Usure au talon selon ISO 5057
ISO 5057 fixe la méthode de mesure et le seuil de mise au rebut. L'usure s'évalue au talon, là où le bras frotte sur les sols et les supports de charge. La mesure se pratique à l'aide d'une jauge d'usure spécifique, positionnée au moins 50 mm avant le début du rayon de talon. Le seuil de remplacement est atteint lorsque l'épaisseur résiduelle est inférieure à 90 % de l'épaisseur d'origine, soit une usure de 10 %. À ce niveau, la capacité effective peut diminuer d'environ 20 %, ce qui compromet directement la sécurité des opérations. Chaque fourche de la paire doit être mesurée séparément : l'usure peut différer d'un bras à l'autre.
Déformation géométrique
Deux critères chiffrés complémentaires permettent d'évaluer la déformation :
- Différence de hauteur entre les pointes des deux fourches : l'écart ne doit pas dépasser 3 % de la longueur du bras (soit 36 mm pour une fourche de 1 200 mm).
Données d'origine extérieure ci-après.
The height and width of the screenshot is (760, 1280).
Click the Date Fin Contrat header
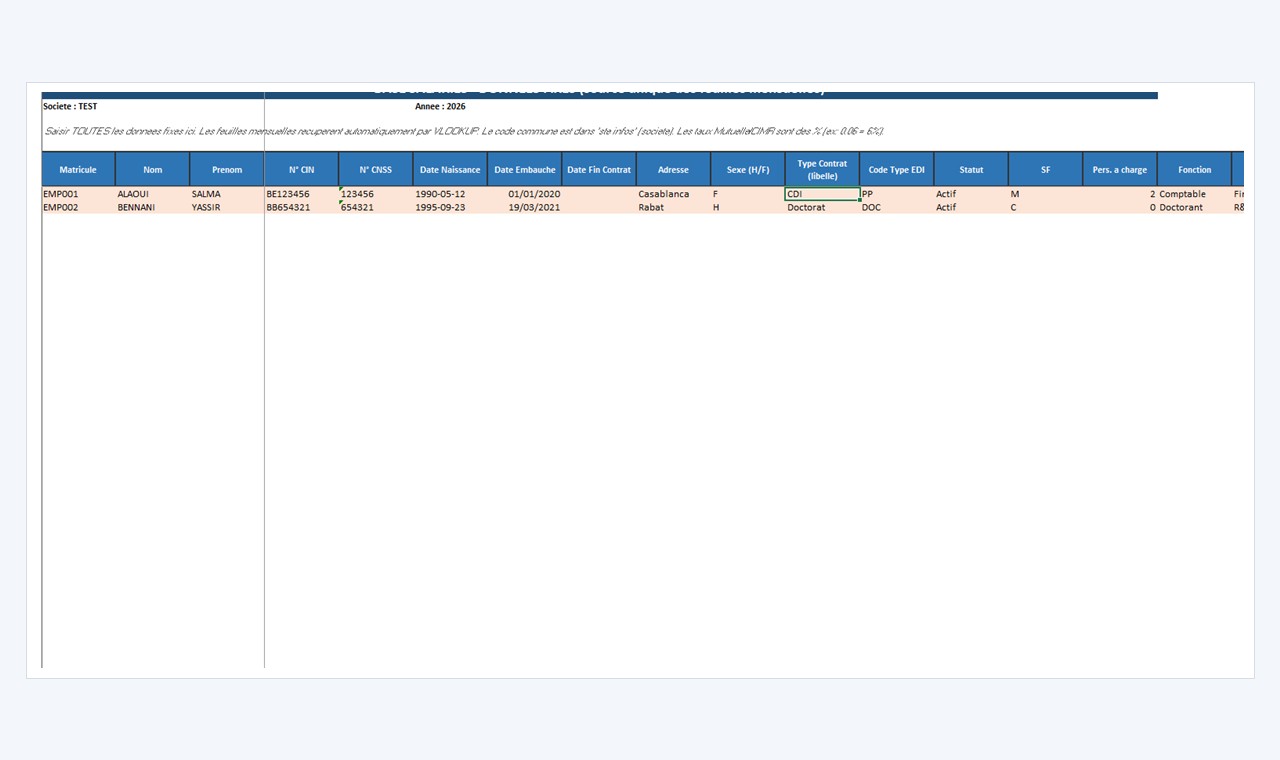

- Déviation angulaire : l'angle de la fourche par rapport à sa valeur d'origine (généralement 90° pour des fourches standard) ne doit pas s'écarter de plus de 3°.
Fissures : détection et principe de traitement
Les fissures apparaissent en priorité au niveau du talon, du coude et des zones d'attache, là où les contraintes mécaniques sont les plus élevées. Une inspection visuelle ne suffit pas toujours à les détecter. Deux méthodes de contrôle non destructif sont recommandées pour les inspections périodiques approfondies :
- Le ressuage : un liquide pénétrant révèle les fissures ouvertes en surface.
- La magnétoscopie : adaptée aux matériaux ferromagnétiques, elle détecte des fissures en surface et légèrement en sous-surface.
Quelles pratiques respecter et quels usages sont interdits ?
Un usage correct des fourches limite l'usure prématurée et prévient les accidents. Les interdictions suivantes sont formelles :
- Surcharger : dépasser la capacité par paire indiquée sur le marquage affaiblit irrémédiablement la fourche et expose au basculement.
- Modifier ou réparer sans autorisation : percer, souder, redresser à chaud ou modifier géométriquement une fourche sans validation du fabricant est interdit.
- Utiliser les fourches comme levier ou poussoir : pousser des charges avec la pointe ou faire levier pour soulever un fardeau génère des contraintes non prévues à la conception.
- Traîner les fourches au sol : maintenir une hauteur de transport d'environ 15 cm limite l'usure abrasive du talon.
- Remplacer une fourche seule : les fourches fonctionnent toujours par paire ; un remplacement unitaire crée un déséquilibre de capacité.